Do You Need A Formal Share Sale Agreement?
Not every share transfer needs a long, complex document - but you should be careful about relying on informal emails or templates, especially when money is involved or when the business has grown.
A properly drafted Share Sale Agreement can help set out (in a way everyone understands):
- purchase price and payment terms
- what warranties are being given (if any)
- restraints/confidentiality expectations (where appropriate)
- what happens if something was misrepresented
- completion steps and timing
This is particularly important when the exiting shareholder has been involved in running the business, and both sides want certainty about what’s being handed over (and what liabilities stay behind).
What If Shareholder Rights Are Being Ignored? (Minority Protection And Remedies)
Most shareholder issues don’t start with dramatic misconduct. They start with “we stopped communicating” and “decisions got made without me”. If you’re a director or founder, it’s worth understanding the protections that exist - because the way you handle shareholder communications can materially reduce your legal risk.
Minority Shareholders Aren’t Powerless
If you’re dealing with minority shareholders, it’s a mistake to assume they have no practical leverage. Even small shareholders may have rights to:
- be properly notified of resolutions they’re entitled to vote on
- challenge certain actions if proper process wasn’t followed
- seek remedies where conduct is unfairly prejudicial (in some circumstances)
Where things get serious, disputes can escalate into formal complaints, negotiations, or court steps. Getting the governance right from day one is much cheaper than fixing it mid-conflict.
Directors’ Duties Still Apply (Even If Shareholders Are Happy)
A common misconception is that if “the shareholders agree”, directors can do anything.
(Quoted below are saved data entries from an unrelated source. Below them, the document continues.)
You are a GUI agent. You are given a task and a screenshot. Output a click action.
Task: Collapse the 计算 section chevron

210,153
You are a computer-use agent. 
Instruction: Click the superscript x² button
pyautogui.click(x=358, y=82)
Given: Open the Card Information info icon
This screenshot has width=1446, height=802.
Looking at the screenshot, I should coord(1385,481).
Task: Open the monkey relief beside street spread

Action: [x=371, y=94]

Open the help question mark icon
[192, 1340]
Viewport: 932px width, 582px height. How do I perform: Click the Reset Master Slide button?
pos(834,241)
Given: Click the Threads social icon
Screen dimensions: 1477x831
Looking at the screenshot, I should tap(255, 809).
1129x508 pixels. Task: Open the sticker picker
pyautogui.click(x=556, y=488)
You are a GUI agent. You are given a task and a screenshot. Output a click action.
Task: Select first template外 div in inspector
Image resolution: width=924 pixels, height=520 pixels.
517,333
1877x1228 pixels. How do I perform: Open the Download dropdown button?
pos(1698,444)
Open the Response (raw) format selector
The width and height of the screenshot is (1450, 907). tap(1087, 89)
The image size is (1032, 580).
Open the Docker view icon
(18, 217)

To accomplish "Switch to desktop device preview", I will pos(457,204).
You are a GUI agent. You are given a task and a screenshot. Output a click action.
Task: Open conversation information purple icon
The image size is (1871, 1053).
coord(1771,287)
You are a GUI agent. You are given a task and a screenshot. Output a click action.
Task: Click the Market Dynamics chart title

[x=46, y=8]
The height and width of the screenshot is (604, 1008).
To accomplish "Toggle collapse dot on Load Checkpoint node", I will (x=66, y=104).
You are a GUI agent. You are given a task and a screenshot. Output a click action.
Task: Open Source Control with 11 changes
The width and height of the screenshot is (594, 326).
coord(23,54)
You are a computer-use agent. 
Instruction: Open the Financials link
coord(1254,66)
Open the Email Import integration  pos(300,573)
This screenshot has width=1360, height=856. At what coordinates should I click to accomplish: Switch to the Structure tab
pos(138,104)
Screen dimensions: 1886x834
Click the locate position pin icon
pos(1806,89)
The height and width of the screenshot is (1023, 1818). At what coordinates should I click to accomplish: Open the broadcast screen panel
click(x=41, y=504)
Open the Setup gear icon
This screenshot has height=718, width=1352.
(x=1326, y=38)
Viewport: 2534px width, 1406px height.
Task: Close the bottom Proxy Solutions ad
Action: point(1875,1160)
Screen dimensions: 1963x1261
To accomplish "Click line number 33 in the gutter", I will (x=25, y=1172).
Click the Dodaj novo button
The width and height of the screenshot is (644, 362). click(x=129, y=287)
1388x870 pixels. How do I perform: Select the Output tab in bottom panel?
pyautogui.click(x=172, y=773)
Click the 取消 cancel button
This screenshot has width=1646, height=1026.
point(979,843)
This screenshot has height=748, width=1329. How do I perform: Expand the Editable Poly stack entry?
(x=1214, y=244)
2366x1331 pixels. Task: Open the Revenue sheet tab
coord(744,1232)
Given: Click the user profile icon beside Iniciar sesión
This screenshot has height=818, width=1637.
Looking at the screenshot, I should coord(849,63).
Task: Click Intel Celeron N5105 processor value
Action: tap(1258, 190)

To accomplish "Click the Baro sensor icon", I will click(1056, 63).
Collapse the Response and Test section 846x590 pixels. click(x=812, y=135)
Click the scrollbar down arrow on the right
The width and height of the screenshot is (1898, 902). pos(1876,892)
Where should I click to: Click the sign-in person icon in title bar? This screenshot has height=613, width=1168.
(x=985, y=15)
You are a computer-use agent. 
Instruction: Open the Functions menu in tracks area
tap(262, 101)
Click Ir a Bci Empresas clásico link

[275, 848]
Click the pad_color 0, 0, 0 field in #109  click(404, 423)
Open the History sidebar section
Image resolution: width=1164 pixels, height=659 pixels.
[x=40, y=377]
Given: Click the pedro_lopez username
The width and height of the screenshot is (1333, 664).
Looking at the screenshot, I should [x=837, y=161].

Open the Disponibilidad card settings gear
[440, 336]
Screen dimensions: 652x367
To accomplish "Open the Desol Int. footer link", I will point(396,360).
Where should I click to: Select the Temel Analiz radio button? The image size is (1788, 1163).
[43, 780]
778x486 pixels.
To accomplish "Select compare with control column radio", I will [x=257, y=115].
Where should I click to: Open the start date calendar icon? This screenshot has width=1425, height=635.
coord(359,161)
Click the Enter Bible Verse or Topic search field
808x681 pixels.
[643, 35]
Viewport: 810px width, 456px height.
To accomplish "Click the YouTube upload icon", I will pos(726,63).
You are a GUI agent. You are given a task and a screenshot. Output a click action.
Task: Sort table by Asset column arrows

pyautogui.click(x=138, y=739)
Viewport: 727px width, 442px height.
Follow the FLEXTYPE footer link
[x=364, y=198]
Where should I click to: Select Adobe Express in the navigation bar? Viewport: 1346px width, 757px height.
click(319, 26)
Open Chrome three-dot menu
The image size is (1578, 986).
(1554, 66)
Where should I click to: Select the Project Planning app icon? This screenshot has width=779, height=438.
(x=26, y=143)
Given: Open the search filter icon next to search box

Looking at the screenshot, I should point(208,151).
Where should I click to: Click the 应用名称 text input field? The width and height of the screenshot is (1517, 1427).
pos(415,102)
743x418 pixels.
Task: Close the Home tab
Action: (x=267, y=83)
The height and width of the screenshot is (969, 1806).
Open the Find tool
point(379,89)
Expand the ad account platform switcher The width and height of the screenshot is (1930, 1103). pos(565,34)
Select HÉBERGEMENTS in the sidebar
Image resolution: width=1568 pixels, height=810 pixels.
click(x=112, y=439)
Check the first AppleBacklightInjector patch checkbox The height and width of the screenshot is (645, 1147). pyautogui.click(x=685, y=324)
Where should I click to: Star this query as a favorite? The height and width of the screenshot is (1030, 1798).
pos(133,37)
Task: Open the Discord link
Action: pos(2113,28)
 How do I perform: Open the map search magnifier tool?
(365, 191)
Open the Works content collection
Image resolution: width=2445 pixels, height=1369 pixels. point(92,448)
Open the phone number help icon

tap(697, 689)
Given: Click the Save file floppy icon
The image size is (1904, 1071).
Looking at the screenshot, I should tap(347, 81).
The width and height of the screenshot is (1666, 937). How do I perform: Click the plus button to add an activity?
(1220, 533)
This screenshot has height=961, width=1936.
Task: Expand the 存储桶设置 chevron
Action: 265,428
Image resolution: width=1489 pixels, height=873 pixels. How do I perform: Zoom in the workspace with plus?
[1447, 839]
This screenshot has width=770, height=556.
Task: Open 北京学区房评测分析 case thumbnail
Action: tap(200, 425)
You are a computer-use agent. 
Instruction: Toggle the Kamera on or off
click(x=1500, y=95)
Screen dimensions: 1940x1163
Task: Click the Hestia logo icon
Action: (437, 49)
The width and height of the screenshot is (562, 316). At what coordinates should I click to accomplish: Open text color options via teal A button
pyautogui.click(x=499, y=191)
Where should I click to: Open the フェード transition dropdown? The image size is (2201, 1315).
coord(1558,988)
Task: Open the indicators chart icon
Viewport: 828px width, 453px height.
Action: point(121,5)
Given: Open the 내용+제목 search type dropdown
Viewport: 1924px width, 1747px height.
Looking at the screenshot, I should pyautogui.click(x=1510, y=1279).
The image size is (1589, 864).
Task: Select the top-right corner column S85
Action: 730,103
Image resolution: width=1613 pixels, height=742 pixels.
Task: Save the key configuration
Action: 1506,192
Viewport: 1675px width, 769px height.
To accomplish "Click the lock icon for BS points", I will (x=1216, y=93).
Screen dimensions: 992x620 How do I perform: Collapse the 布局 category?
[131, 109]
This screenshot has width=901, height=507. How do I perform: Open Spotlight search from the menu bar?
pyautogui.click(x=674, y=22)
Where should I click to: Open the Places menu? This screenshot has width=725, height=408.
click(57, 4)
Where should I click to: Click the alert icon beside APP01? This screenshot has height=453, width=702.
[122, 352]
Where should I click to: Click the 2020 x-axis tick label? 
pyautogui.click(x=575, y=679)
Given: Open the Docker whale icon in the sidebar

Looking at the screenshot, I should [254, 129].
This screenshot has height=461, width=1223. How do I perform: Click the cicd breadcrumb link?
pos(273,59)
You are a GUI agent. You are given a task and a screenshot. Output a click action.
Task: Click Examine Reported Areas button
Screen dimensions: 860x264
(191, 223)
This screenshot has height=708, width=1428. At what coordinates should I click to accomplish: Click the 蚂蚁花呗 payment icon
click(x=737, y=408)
Directors still have duties under the Companies Act 1993 - including acting in good faith and in what they believe to be the best interests of the company, and avoiding reckless trading.
If you’re navigating conflict or making major decisions that could affect shareholder value, it’s worth understanding the risk of breach of directors’ duties and ensuring your decisions are properly documented.
Practical Steps To Reduce Shareholder Disputes
If you want to protect your business and your relationships, here are practical steps that make a real difference:
- Clarify roles early: who is a director (management) and who is “only” a shareholder (ownership).
- Document reserved matters: list the decisions that require shareholder approval (and what level of approval).
- Plan exits upfront: set out what happens if someone wants to leave, becomes inactive, or wants to sell.
- Keep records tidy: resolutions, minutes, registers, and signed agreements matter more than you think.
- Use tailored documents: generic templates often miss the exact risk points that cause disputes in NZ SMEs.
It can feel like “extra admin” when you’re busy running the business - but these steps are part of building legal foundations that support growth, investment, and eventual sale.
Key Takeaways
- Shareholder rights in New Zealand are mainly governed by the Companies Act 1993, but your constitution and shareholders agreement can significantly affect what shareholders can and can’t do.
- Shareholders generally have rights to vote on key matters, receive dividends if declared (and if solvency requirements are met), access certain information (subject to statutory limits), participate in meetings, and share in surplus assets on winding up.
- Shareholders usually can’t manage the company’s day-to-day operations - directors do that - and shareholders can’t simply bypass legal processes for decisions.
- Exits and ownership changes often depend on documented rules, so it’s important to plan share transfers, restrictions, and valuation mechanisms before they’re needed.
- Minority shareholders may still have meaningful protections, and directors must comply with directors’ duties even when shareholder relationships are friendly.
- Having a tailored Company Constitution and Shareholders Agreement is one of the best ways to prevent disputes and protect your small business as it grows.